**Exercise instructions**
Only the lines from the one containing "Viewport: 904px width, 1148px height." through the end of the data are wanted, reproduced exactly and without pictures.

**Data for the task**
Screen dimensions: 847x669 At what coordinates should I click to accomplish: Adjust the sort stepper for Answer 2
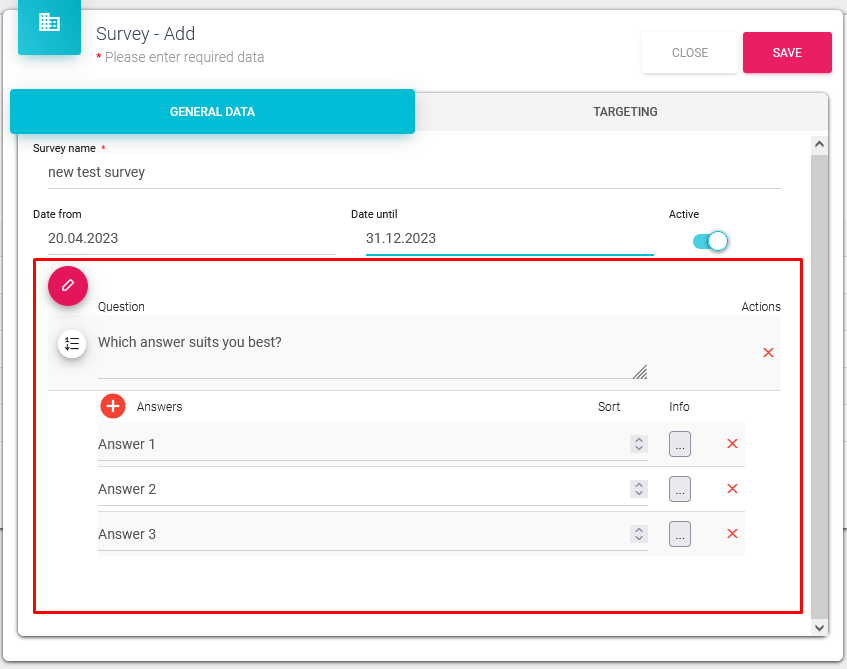click(x=639, y=489)
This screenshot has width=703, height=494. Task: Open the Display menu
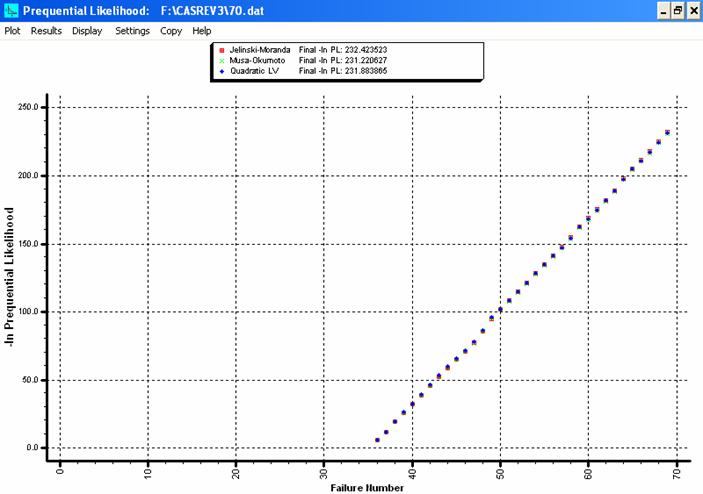[87, 31]
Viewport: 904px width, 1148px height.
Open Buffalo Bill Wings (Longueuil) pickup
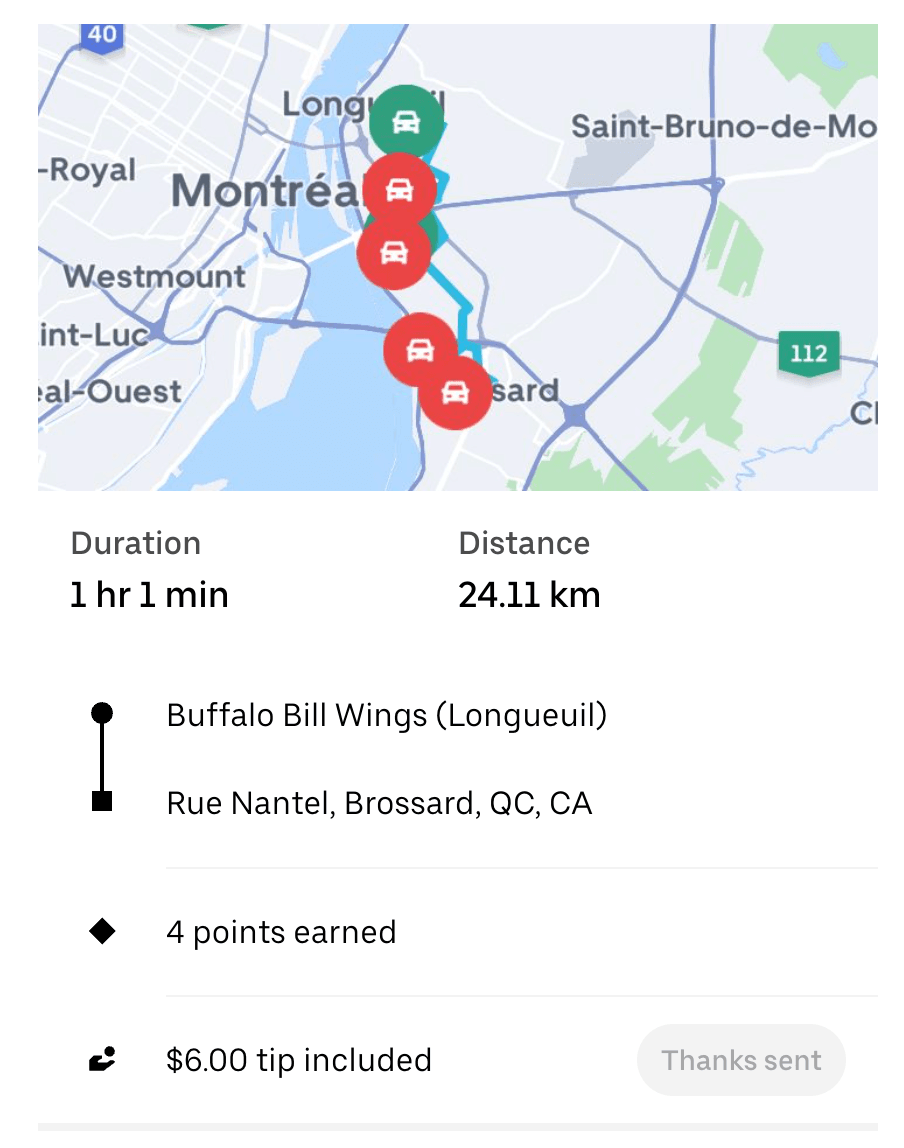click(x=386, y=716)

**Expected answer**
Viewport: 904px width, 1148px height.
Open Buffalo Bill Wings (Longueuil) pickup
click(x=386, y=716)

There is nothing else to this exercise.